=== Section Start ===
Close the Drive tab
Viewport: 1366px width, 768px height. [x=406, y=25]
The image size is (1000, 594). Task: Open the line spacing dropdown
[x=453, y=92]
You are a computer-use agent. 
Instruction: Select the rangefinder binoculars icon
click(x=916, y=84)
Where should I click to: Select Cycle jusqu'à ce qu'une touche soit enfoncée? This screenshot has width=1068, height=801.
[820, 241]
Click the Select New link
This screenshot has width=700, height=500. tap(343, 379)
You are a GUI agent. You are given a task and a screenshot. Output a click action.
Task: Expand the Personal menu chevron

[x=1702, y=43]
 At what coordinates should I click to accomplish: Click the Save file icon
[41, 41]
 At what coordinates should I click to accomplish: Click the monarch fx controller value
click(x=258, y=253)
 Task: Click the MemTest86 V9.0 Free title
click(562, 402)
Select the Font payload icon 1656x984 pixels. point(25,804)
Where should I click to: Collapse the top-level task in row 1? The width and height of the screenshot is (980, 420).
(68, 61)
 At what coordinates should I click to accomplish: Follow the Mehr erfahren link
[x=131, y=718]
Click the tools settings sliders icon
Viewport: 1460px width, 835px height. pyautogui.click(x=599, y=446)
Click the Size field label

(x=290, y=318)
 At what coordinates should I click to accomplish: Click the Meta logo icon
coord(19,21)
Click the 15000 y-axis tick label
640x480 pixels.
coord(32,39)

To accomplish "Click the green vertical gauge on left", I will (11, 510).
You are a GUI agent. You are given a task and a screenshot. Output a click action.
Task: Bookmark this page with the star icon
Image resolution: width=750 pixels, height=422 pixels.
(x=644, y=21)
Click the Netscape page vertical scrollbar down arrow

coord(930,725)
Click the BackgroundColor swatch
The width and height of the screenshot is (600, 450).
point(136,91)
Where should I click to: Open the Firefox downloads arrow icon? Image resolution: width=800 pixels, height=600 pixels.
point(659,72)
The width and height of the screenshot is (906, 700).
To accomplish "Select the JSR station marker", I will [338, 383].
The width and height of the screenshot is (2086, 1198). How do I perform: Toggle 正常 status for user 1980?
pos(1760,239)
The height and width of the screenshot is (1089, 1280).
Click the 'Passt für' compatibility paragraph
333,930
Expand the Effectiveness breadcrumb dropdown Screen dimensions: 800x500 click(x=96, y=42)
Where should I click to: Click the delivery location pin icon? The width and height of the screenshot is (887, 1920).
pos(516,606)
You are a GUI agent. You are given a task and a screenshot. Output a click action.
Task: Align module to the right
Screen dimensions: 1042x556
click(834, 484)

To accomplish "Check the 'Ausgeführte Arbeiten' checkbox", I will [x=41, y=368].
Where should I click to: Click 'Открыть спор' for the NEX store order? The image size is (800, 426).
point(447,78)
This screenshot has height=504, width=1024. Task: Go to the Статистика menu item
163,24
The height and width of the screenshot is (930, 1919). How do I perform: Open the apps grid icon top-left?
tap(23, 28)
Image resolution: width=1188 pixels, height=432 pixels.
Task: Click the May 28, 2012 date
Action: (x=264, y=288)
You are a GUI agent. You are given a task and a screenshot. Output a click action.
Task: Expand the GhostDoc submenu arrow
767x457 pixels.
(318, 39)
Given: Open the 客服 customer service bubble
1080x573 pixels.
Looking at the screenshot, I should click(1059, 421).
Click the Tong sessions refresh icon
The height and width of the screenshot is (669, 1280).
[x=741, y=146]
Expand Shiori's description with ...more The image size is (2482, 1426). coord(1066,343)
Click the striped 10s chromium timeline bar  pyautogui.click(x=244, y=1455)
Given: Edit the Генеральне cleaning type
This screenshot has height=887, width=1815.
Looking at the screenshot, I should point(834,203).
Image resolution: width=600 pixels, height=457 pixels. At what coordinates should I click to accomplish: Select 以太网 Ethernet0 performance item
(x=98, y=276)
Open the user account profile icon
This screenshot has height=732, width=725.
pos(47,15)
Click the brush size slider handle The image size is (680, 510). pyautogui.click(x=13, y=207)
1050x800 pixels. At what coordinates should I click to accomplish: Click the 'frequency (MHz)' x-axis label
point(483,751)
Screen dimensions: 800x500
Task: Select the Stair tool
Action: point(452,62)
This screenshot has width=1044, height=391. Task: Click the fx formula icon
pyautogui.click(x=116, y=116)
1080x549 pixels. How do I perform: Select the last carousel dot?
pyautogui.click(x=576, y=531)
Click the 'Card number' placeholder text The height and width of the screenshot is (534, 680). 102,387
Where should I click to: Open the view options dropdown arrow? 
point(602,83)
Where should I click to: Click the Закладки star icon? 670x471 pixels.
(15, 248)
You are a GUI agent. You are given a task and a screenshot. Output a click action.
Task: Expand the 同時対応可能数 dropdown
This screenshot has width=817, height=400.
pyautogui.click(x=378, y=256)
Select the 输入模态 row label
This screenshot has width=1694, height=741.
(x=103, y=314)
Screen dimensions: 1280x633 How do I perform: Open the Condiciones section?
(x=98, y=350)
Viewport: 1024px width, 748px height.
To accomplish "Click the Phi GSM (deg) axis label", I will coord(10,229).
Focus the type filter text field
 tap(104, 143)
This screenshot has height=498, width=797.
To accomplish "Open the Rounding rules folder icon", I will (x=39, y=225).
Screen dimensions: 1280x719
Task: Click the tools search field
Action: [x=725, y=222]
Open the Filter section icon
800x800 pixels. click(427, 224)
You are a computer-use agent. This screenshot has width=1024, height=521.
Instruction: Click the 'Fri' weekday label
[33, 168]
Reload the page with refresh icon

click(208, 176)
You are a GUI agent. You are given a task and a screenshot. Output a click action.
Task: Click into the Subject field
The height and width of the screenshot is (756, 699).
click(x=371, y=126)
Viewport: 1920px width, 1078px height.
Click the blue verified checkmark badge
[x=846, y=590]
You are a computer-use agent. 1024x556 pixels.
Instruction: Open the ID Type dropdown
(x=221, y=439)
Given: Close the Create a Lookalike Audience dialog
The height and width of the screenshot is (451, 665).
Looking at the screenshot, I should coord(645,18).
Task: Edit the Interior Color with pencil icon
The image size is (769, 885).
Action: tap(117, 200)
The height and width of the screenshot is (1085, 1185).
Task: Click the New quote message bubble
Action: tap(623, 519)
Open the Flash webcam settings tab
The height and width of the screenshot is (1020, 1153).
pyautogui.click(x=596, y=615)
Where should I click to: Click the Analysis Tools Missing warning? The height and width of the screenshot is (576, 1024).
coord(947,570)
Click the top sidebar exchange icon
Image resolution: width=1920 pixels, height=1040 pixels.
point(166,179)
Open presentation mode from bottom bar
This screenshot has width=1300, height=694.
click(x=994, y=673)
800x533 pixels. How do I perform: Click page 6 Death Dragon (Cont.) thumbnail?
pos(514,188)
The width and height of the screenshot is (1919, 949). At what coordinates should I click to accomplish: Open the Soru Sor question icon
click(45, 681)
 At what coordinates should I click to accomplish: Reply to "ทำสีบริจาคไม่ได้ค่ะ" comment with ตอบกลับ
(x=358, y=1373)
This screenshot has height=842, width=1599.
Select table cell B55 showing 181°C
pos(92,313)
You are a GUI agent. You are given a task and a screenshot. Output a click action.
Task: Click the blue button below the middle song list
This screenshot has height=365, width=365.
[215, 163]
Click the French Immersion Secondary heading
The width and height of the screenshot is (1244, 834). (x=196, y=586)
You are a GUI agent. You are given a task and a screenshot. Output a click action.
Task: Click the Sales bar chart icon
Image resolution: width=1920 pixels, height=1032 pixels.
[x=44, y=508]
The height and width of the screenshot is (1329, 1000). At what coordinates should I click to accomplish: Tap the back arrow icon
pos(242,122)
=== Section End ===
EXERCISE:
Go through the entries above and report each line with the string "Edit" in it.

YOUR SOLUTION:
Given: Edit the Генеральне cleaning type
Task: Edit the Interior Color with pencil icon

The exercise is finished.